Cercò di difendersi, di cacciarle via e... si risvegliò sulla riva del fiume: aveva il capo posato sul grembo della sorella, la quale era intenta a toglierle dal viso le foglie secche cadute proprio allora da un albero.

"Svegliati, Alice" disse la sorella. "Che sonno lungo hai fatto!" "Oh, che strano sogno ho fatto!" mormorò Alice. E raccontò alla sorella le strane Avventure che avete appena finito di leggere. Quando poi Alice giunse alla fine della sua storia, la sorella la baciò dicendo: "E' stato davvero uno strano sogno. Ma adesso corri a far merenda. E' tardi".

Alice si alzò e si mise a correre più che poteva. Ma intanto pensava ancora al suo sogno meraviglioso.

La sorella rimase lì, seduta, a guardare il sole che tramontava. Poi appoggiò la testa sulla mano e pensò alla piccola Alice e alle sue meravigliose Avventure. Allora anche lei si abbandonò a un sogno, che adesso vi racconto.

Sognò la piccola Alice: le sue manine stringevano le ginocchia della sorella e i grandi occhi splendenti erano fissi nei suoi. Udì ancora il suono festoso della sua piccola voce, rivide il movimento della testa che gettava all'indietro i capelli ribelli, ostinati a voler sempre ricadere sugli occhi.

Mentre era intenta ad ascoltare la voce della sorellina, tutto intorno a lei si popolò delle strane creature del sogno di Alice.

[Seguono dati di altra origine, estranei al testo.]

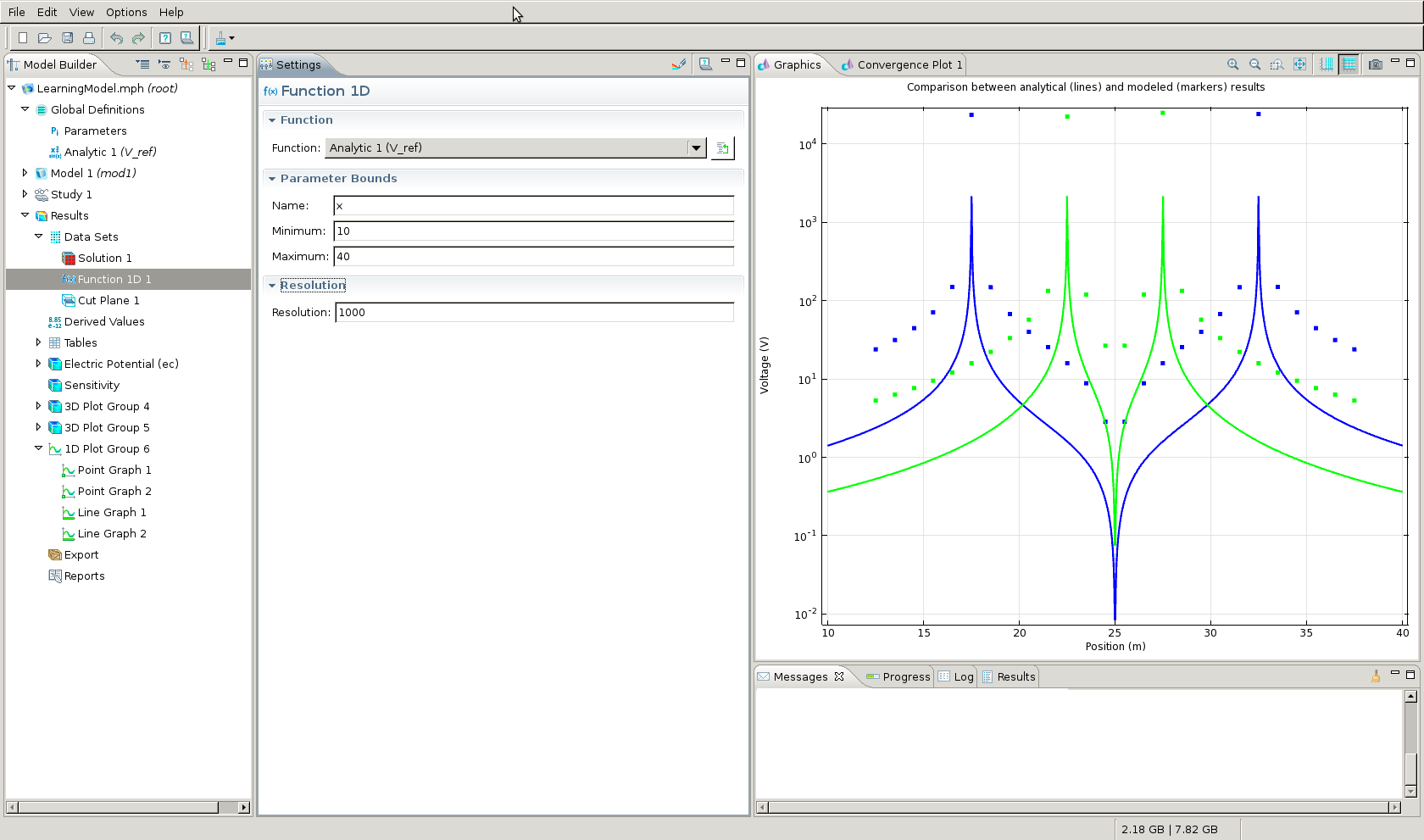Screen dimensions: 1424x840
Task: Click the Zoom In icon in Graphics
Action: pyautogui.click(x=1233, y=64)
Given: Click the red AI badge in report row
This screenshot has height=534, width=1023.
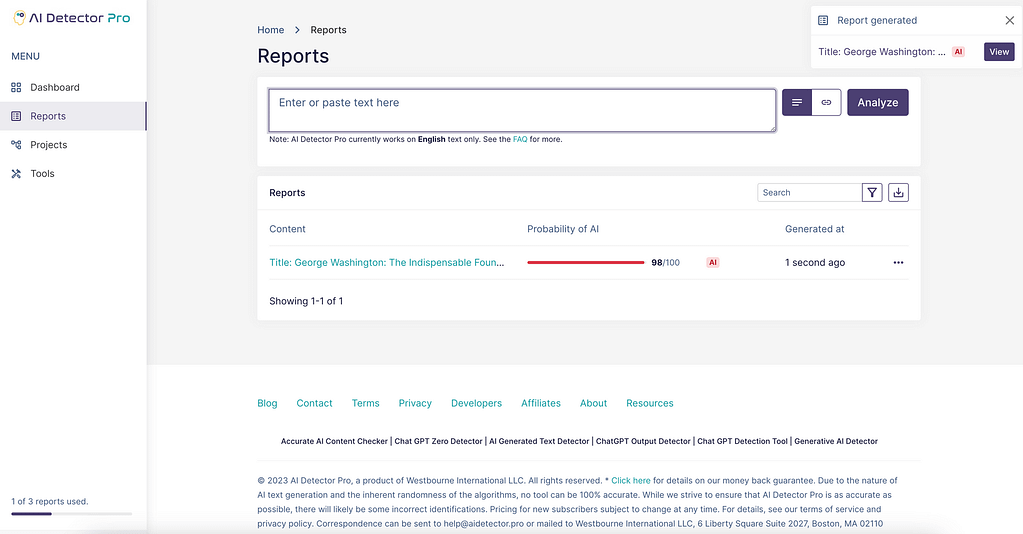Looking at the screenshot, I should point(713,263).
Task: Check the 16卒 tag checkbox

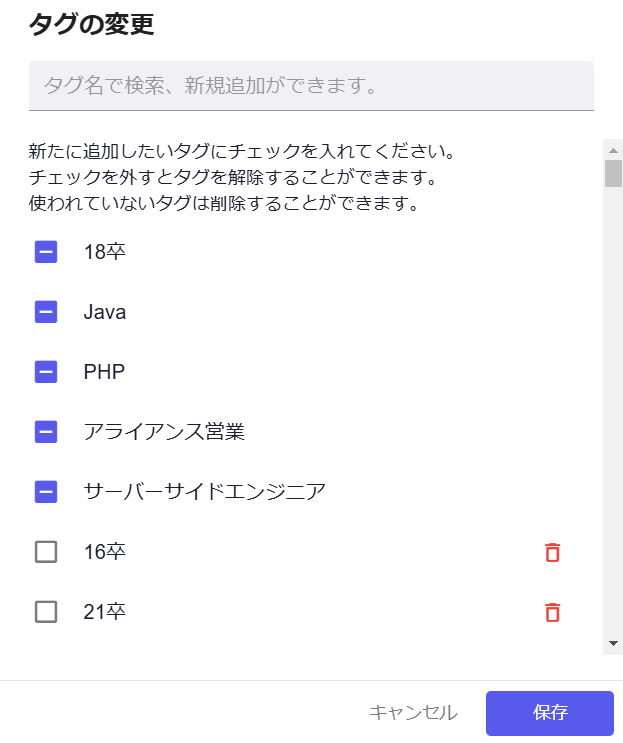Action: 46,552
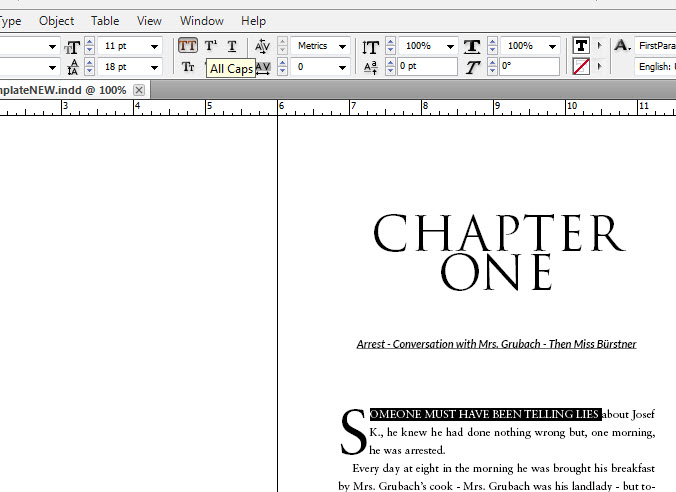This screenshot has height=492, width=676.
Task: Click the horizontal scale icon
Action: (x=472, y=46)
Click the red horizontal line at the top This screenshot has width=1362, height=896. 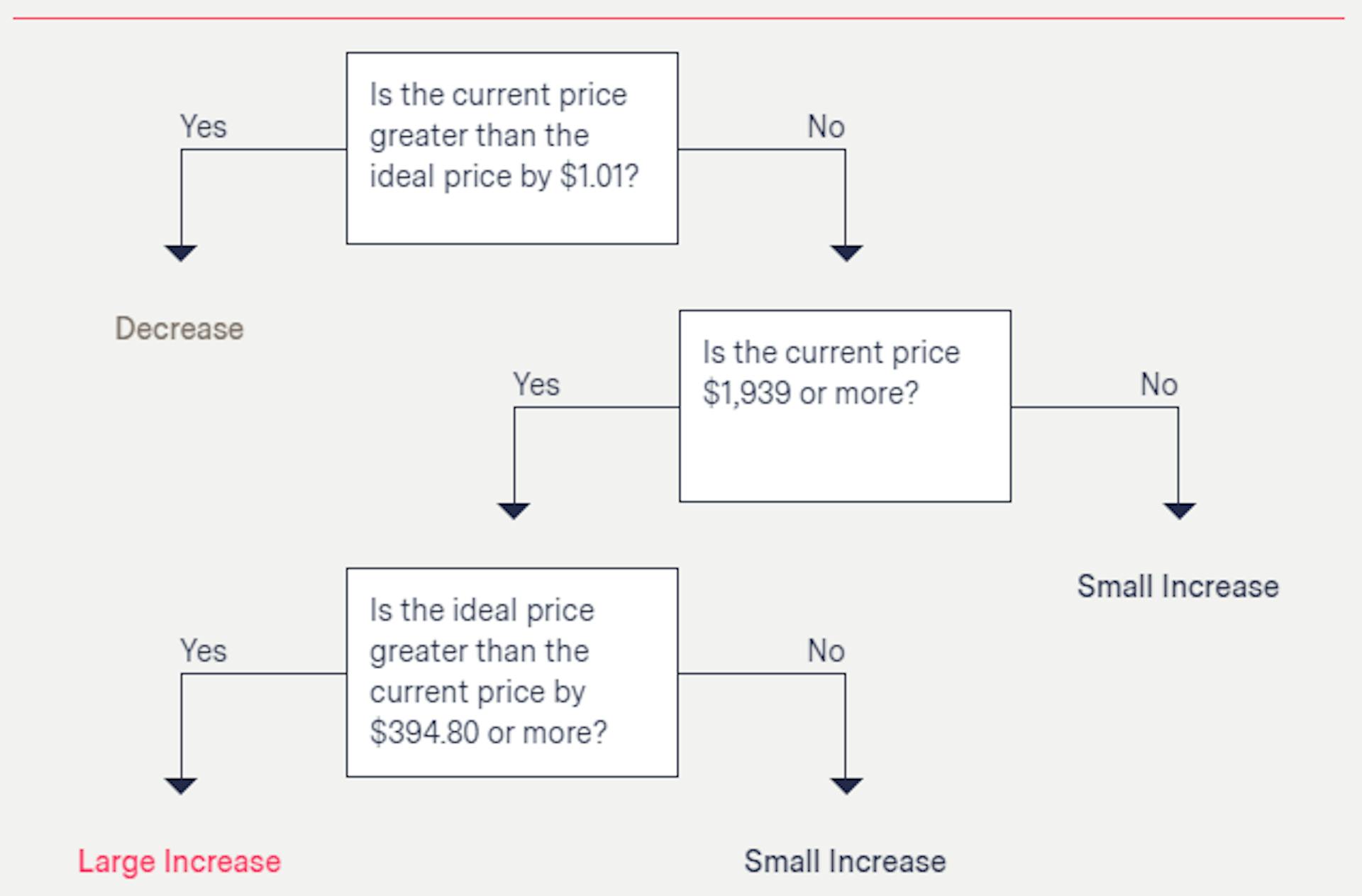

L'erba folta si incurvava con un fruscio sotto il passo frettoloso del Coniglio Bianco... Il Topo spaventato nuotava in cerca di una via di scampo nello stagno vicino... si sentiva il tintinnio delle tazze da tè della Lepre Marzolina e dei suoi amici durante il loro pranzo senza fine.. la voce acuta della Regina ordinava l'esecuzione dei suoi poveri invitati... il Porcellino starnutiva sulle ginocchia della strana Duchessa, mentre i piatti e le pentole volavano per aria... e ancora si udì nella quiete della sera il grido del Grifone, lo stridere del gessetto di Bill, gli applausi dei "tacitati" Porcellini d'India, confusi ai lontani singhiozzi dell'infelice Finta Tartaruga.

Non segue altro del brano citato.